Ethics for Artificial Intelligence and Machine Learning in Pragmatic Clinical Trials
Section 4
Training Data Generation
Choices regarding what data are procured and how they are used to build algorithmic models are critical to the integrity of the resulting AI/ML system. To be more equity-enhancing, researchers should develop AI systems with the practical realities of point of care in mind (McCradden et al 2022) and therefore confirm that training data are representative of the intended populations and—if not—assess any biases that might result. Researchers must also ascertain who is (and is not) represented in training data and the effects, if any, this will have on scientific endpoints.
Investigator tip: If patient data from electronic health records are used, consider whether healthcare access points affect representation.
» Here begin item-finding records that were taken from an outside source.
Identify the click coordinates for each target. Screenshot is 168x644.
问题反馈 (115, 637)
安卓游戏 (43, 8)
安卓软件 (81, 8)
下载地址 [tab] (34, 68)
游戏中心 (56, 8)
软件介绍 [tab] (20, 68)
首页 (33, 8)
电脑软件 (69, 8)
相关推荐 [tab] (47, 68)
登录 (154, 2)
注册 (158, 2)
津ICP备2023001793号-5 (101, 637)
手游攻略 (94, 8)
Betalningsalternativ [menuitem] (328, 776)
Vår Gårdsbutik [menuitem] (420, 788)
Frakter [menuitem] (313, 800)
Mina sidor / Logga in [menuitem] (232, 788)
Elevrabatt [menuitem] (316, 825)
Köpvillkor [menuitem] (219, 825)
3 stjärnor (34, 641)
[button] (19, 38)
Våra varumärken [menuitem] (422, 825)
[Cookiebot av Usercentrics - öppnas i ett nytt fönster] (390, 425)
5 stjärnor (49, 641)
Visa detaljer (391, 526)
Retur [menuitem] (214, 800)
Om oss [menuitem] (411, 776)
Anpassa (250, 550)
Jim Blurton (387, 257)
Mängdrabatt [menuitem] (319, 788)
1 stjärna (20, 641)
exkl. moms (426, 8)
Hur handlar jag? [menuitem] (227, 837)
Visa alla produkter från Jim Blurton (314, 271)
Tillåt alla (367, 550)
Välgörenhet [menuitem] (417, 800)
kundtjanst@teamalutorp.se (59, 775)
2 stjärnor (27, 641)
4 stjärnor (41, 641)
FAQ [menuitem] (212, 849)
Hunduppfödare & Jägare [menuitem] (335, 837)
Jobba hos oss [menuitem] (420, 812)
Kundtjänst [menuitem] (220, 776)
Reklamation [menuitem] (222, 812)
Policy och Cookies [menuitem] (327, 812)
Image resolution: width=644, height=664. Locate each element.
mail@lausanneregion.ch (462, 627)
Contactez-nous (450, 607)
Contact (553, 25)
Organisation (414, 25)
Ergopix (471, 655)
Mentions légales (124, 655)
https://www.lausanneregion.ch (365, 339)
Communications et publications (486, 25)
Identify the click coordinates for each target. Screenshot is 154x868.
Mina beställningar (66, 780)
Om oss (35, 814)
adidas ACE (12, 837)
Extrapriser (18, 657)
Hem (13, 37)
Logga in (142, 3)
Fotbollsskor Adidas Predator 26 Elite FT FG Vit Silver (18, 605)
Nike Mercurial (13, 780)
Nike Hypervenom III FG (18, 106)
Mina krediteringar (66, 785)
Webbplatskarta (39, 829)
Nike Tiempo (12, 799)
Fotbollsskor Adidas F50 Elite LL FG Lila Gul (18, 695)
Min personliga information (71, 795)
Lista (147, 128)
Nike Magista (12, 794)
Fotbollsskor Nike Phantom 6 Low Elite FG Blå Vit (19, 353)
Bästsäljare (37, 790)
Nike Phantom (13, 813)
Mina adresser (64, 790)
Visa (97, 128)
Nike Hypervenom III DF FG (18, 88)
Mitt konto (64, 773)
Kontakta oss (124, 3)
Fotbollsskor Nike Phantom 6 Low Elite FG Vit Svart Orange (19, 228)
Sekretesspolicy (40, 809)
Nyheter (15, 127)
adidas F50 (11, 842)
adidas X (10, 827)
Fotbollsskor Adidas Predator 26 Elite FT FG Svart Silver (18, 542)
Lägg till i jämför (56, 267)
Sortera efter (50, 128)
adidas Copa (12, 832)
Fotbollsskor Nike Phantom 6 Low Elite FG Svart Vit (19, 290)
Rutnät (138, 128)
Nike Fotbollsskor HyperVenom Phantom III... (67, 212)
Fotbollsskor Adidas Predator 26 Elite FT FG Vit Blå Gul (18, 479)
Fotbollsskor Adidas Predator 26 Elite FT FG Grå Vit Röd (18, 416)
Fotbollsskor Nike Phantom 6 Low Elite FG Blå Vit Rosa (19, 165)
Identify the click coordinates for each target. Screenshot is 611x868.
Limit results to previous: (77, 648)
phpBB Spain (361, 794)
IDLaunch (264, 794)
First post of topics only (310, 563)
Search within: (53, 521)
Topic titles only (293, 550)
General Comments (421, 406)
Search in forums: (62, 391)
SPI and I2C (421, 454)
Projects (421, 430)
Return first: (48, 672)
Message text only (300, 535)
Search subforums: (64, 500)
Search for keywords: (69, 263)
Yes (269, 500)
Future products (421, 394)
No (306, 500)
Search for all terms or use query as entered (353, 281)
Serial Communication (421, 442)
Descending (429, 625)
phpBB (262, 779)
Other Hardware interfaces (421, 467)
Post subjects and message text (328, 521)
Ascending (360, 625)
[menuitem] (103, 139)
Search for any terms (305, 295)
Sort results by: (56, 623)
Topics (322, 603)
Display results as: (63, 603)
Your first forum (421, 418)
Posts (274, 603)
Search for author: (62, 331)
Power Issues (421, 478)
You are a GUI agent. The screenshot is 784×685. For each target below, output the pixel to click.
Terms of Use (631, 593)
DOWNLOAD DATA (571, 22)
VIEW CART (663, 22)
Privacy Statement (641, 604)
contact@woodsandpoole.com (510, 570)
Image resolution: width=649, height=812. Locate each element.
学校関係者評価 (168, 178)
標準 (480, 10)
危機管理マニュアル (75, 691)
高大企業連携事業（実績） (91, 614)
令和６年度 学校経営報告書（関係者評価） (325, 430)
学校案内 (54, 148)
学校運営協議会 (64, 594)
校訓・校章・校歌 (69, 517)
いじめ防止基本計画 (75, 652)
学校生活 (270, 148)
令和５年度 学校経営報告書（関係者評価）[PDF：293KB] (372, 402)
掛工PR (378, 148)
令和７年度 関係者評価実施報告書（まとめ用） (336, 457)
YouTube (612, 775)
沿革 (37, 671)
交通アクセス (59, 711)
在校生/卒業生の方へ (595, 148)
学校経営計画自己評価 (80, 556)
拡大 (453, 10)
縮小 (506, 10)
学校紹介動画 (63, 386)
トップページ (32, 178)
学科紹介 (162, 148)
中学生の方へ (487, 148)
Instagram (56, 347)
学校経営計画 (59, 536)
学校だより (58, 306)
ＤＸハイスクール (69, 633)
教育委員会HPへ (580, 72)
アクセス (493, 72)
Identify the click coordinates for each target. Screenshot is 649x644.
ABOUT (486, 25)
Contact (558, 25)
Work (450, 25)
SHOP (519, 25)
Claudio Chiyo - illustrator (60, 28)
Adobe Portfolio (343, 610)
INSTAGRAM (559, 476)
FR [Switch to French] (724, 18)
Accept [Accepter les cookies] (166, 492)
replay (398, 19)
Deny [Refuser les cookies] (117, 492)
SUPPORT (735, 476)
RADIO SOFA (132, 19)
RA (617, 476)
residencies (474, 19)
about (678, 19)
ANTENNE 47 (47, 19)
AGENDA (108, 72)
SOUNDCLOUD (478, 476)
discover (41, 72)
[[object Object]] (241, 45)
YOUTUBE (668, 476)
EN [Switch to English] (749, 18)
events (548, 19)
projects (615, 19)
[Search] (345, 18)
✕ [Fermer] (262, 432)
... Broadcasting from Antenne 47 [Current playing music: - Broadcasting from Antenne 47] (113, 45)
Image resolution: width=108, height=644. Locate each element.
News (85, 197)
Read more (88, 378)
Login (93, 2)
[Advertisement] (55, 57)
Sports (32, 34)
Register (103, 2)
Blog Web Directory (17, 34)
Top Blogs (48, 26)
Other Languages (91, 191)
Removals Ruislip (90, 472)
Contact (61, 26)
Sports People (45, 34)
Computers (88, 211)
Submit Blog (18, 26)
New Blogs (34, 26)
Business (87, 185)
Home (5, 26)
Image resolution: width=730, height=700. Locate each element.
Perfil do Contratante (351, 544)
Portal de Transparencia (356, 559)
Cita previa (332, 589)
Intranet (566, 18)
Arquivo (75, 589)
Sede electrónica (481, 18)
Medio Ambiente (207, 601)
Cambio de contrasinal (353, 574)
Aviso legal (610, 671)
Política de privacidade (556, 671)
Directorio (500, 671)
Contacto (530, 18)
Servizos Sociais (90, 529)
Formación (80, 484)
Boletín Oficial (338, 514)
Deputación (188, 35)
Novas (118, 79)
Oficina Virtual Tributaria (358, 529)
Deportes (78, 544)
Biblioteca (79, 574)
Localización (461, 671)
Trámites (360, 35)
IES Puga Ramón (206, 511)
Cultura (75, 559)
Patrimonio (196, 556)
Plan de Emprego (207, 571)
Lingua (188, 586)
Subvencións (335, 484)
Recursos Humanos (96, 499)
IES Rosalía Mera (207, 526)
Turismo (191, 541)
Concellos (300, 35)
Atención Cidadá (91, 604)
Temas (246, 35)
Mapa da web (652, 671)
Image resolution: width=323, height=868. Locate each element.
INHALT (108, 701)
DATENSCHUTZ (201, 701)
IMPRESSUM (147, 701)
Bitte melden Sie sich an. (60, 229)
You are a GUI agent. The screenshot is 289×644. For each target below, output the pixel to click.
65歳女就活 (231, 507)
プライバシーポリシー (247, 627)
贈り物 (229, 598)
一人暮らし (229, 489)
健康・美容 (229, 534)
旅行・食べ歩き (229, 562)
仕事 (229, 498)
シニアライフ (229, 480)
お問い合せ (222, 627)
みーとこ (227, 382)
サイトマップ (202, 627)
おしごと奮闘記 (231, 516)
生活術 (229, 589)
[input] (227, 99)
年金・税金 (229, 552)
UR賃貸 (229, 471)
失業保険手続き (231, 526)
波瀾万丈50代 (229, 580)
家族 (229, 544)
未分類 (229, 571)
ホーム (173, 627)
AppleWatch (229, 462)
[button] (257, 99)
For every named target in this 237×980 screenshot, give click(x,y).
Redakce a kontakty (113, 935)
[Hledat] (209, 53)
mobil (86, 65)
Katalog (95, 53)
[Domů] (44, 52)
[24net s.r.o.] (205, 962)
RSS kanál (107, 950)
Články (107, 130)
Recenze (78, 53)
Biases can arise because training datasets generated from “patients” only represent people with access to healthcare, and are much more likely to be drawn from major academic medical centers with the most up-to-date data technology. Likewise, datasets generated from “research participants” reflect only those recruited to enroll and who subsequently consent to participate. Studies show there are known differences in consent rates between historically included and excluded populations (Spector-Bagdady et al 2021).
SECTIONS
REFERENCES
McCradden MD, Anderson JA, Stephenson EA, et al. 2022. A research ethics framework for the clinical translation of healthcare machine learning. Am J Bioeth. 22(5):8-22. doi:10.1080/15265161.2021.2013977. PMID: 35048782.
Spector-Bagdady K, Tang S, Jabbour S, et al. 2021. Respecting autonomy and enabling diversity: The effect of eligibility and enrollment on research data demographics. Health Aff. 40(12):1892-1899. doi:10.1377/hlthaff.2021.01197. PMID: 34871076.